President and Chief Executive Officer
F.N.B. Corporation
626 Washington Place
Pittsburgh, Pennsylvania 15219
(800) 555-5455
(Name, address, including zip code, and telephone number, including area code, of agent for service)
Indicate by check mark whether the registrant is a large accelerated filer, an accelerated filer, a non-accelerated filer, a smaller reporting company, or an emerging growth company. See the definitions of “large accelerated filer,” “accelerated filer,” “smaller reporting company,” and “emerging growth company” in Rule 12b-2 of the Exchange Act.
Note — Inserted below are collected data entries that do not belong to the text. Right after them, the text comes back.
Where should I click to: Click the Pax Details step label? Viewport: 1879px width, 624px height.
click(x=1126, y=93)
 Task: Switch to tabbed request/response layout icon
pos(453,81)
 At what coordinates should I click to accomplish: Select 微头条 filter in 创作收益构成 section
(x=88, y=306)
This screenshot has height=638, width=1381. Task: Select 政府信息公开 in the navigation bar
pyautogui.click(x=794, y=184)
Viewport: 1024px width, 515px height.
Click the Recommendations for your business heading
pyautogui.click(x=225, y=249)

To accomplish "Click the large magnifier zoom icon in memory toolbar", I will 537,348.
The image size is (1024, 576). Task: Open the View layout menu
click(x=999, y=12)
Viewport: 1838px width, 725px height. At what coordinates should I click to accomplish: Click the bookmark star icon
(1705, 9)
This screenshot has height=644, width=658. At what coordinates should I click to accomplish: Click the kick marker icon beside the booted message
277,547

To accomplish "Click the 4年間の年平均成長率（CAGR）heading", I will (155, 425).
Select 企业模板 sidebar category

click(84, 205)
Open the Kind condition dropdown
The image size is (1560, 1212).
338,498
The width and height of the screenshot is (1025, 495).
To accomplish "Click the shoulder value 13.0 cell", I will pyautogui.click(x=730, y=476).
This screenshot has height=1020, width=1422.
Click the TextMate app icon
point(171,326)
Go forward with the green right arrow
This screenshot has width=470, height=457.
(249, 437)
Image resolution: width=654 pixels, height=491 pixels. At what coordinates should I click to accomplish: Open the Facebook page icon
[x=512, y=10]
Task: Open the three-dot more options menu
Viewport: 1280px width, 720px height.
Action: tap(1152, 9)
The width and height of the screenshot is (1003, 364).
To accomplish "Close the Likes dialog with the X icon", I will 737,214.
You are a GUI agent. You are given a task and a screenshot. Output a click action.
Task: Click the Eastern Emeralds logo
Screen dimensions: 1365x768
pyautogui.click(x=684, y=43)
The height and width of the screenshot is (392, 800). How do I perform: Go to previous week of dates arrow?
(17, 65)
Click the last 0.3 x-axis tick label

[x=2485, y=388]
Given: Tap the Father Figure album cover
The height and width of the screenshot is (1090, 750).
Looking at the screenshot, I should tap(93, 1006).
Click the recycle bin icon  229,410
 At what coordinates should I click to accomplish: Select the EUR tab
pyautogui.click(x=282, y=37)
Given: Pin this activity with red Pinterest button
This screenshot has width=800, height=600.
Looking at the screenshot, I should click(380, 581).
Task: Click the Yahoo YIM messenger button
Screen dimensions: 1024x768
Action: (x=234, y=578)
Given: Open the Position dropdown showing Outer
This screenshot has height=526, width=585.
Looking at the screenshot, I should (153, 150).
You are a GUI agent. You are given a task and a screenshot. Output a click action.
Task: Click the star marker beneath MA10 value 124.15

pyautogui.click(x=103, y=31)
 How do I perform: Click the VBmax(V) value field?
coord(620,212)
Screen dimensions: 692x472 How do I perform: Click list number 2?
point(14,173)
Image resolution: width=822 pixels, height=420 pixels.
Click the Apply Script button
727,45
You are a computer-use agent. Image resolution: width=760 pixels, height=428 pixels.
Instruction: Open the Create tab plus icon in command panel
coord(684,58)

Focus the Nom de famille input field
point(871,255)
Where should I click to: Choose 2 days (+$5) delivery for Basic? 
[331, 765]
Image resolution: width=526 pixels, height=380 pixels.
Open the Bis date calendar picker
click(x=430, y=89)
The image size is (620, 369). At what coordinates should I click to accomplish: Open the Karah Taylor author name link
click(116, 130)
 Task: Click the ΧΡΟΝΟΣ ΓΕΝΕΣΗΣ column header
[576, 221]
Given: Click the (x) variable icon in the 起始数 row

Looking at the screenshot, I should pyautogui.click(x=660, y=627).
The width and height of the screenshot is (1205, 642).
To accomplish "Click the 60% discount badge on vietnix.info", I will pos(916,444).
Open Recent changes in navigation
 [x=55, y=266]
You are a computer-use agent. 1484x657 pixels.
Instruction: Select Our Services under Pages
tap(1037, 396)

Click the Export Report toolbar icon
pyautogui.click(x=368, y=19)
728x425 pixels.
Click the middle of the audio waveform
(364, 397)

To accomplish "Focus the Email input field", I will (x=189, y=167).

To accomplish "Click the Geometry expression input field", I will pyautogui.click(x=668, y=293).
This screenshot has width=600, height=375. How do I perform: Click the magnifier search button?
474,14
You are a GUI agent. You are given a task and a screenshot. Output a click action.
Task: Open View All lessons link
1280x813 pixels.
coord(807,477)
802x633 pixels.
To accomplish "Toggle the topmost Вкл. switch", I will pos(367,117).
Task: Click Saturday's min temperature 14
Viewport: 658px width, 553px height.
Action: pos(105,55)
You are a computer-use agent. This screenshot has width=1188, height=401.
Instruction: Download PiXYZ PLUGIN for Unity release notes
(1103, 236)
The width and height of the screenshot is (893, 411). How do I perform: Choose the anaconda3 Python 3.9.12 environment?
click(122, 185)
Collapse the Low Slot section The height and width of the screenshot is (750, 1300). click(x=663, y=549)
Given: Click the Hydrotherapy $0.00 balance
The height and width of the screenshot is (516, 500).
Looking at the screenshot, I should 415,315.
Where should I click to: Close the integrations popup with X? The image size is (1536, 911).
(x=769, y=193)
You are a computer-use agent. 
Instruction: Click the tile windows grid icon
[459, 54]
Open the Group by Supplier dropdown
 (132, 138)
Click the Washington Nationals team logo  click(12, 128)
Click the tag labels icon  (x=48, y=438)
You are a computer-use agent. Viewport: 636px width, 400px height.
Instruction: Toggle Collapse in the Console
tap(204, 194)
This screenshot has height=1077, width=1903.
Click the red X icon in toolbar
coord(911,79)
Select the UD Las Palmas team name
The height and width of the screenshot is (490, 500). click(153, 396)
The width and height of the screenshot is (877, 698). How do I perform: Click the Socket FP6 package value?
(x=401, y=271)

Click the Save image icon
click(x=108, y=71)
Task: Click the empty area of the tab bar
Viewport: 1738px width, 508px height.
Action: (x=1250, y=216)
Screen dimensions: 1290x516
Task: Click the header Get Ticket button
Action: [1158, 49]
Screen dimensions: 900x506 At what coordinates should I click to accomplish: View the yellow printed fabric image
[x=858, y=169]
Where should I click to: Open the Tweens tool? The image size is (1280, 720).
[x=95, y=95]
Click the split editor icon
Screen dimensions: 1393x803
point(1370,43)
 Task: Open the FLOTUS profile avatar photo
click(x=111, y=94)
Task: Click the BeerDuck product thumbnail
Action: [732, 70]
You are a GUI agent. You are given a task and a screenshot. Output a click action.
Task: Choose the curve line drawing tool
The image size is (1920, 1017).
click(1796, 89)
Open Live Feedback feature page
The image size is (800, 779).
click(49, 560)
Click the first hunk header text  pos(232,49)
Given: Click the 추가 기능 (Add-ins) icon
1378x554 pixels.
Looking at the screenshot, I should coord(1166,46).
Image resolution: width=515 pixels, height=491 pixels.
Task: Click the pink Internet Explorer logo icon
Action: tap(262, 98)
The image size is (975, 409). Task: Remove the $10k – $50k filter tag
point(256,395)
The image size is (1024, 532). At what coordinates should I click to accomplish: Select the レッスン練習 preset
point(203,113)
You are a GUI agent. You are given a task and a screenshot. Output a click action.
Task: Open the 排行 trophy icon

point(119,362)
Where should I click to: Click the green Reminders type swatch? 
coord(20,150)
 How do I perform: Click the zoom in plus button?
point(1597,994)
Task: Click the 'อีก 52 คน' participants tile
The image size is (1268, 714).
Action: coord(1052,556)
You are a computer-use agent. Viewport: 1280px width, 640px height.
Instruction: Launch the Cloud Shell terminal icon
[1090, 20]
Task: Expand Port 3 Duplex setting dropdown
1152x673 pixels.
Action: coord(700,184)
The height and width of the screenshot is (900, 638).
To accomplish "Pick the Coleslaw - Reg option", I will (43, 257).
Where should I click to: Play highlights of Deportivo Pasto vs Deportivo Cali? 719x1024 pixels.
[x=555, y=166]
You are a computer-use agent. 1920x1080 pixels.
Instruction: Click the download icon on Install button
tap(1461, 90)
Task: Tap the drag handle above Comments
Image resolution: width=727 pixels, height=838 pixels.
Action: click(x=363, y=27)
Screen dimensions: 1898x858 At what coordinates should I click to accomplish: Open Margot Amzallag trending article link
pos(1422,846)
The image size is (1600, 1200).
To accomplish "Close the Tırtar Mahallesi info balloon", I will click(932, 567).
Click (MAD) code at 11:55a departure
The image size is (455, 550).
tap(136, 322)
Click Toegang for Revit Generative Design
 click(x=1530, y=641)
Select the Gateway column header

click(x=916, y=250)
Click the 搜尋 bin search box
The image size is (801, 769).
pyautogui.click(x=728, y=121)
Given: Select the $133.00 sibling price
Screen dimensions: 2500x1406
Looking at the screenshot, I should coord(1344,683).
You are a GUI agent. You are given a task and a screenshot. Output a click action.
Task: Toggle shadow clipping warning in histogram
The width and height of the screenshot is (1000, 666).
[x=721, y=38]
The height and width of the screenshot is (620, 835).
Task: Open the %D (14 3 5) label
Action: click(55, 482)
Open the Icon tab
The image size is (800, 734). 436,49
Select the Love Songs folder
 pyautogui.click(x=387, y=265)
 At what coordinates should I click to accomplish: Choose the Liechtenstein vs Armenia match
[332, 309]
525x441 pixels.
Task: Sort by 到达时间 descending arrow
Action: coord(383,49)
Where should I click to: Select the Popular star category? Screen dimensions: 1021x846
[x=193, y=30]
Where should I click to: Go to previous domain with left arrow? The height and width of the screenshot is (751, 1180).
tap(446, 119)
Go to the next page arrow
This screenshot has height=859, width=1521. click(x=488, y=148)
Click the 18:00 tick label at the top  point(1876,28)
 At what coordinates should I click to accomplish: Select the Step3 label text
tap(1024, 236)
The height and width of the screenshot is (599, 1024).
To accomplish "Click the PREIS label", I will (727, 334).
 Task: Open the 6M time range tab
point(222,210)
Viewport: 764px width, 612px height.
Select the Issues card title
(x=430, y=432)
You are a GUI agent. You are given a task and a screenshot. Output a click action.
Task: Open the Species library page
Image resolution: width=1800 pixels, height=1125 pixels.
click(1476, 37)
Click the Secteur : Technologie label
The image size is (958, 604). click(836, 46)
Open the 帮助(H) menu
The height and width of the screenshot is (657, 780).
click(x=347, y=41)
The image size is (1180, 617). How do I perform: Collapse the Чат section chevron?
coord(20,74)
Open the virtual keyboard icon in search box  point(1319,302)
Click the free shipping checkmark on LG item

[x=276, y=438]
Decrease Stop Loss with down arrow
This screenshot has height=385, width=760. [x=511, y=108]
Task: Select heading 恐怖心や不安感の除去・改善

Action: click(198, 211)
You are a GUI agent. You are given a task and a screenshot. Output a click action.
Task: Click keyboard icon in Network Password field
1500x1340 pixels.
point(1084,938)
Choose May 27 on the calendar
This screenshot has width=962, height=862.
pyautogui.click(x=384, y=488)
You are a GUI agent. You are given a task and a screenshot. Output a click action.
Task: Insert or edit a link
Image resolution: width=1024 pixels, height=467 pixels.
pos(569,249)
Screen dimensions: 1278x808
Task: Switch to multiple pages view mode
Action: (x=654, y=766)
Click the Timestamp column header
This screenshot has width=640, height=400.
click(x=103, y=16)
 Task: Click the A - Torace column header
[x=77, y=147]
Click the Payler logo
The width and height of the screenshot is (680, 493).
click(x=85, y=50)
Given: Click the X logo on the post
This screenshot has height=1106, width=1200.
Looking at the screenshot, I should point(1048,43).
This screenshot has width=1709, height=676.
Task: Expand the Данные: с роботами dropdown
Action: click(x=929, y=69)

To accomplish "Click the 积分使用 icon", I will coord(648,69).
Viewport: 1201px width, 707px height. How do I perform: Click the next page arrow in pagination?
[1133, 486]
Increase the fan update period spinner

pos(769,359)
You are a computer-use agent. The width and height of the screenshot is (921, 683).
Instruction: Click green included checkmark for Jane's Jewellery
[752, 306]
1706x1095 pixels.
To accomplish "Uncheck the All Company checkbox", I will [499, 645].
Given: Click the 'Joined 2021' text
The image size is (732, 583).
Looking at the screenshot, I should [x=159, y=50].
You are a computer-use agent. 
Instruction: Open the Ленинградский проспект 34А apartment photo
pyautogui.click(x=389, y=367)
Large accelerated filer | x | Accelerated filer | o | |||
Non-accelerated filer | o | Smaller reporting company | o | |||
Emerging growth company | o |
If an emerging growth company, indicate by check mark if the registrant has elected not to use the extended transition period for complying with any new or revised financial accounting standards provided pursuant to Section 7(a)(2)(B) of the Securities Act. o
DEREGISTRATION OF SECURITIES
These Post-Effective Amendments relate to the following registration statements of F.N.B. Corporation (the “Corporation” and such registration statements, collectively, the “Registration Statements”):
· | Post-Effective Amendment No. 1 on Form S-8 to Form S-4 filed on October 22, 2013 (Registration No. 333-189708), pertaining to 201,371 shares of common stock of F.N.B. Corporation, par value $0.01 per share (the “Common Stock”) issuable under the F.N.B. Corporation/PVF Capital Corp. 1996 Incentive Stock Option Plan, the F.N.B. Corporation/PVF Capital Corp. 2000 Incentive Stock Option and Deferred Compensation Plan, the F.N.B. Corporation/PVF Capital Corp. 2008 Equity Incentive Plan and the F.N.B. Corporation/PVF Capital Corp. 2010 Equity Incentive Plan; |
· | Post-Effective Amendment No. 1 on Form S-8 to Form S-4 filed on February 24, 2016 (Registration No. 333-207334), pertaining to 130,057 shares of Common Stock issuable under the F.N.B. Corporation/Metro Bancorp, Inc. Amended and Restated 2006 Employee Stock Option and Restricted Stock Plan, the F.N.B. Corporation/Metro Bancorp, Inc. 2011 Directors Stock Option Plan and the F.N.B. Corporation/Metro Bancorp, Inc. Amended 2001 Directors Stock Option Plan; and |
· | Post-Effective Amendment No. 1 on Form S-8 to Form S-4 filed on January 28, 2022 (Registration No. 333-259492), pertaining to 89,696 shares of Common Stock issuable under the F.N.B. Corporation/Howard Bancorp, Inc. 2013 Equity Incentive Plan. |
In accordance with the undertakings contained in the Registration Statements, the Corporation hereby files these Post-Effective Amendments to remove from registration the securities that had been registered for issuance pursuant to the Registration Statements and that remain unsold at the termination of their offering.
SIGNATURES
Pursuant to the requirements of the Securities Act of 1933, the Registrant certifies that it has reasonable grounds to believe that it meets all of the requirements for filing on Form S-8 and has duly caused these Post-Effective Amendments to the Registration Statements of Form S-8 to be signed on its behalf by the undersigned, thereunto duly authorized, in the City of Pittsburgh, Commonwealth of Pennsylvania, on July 3, 2025.
F.N.B. CORPORATION | ||
By: | /s/ Vincent J. Delie, Jr. | |
Vincent J. Delie, Jr. | ||
President and Chief Executive Officer |
Note: No other person is required to sign these Post-Effective Amendments in reliance on Rule 478 of the Securities Act of 1933, as amended.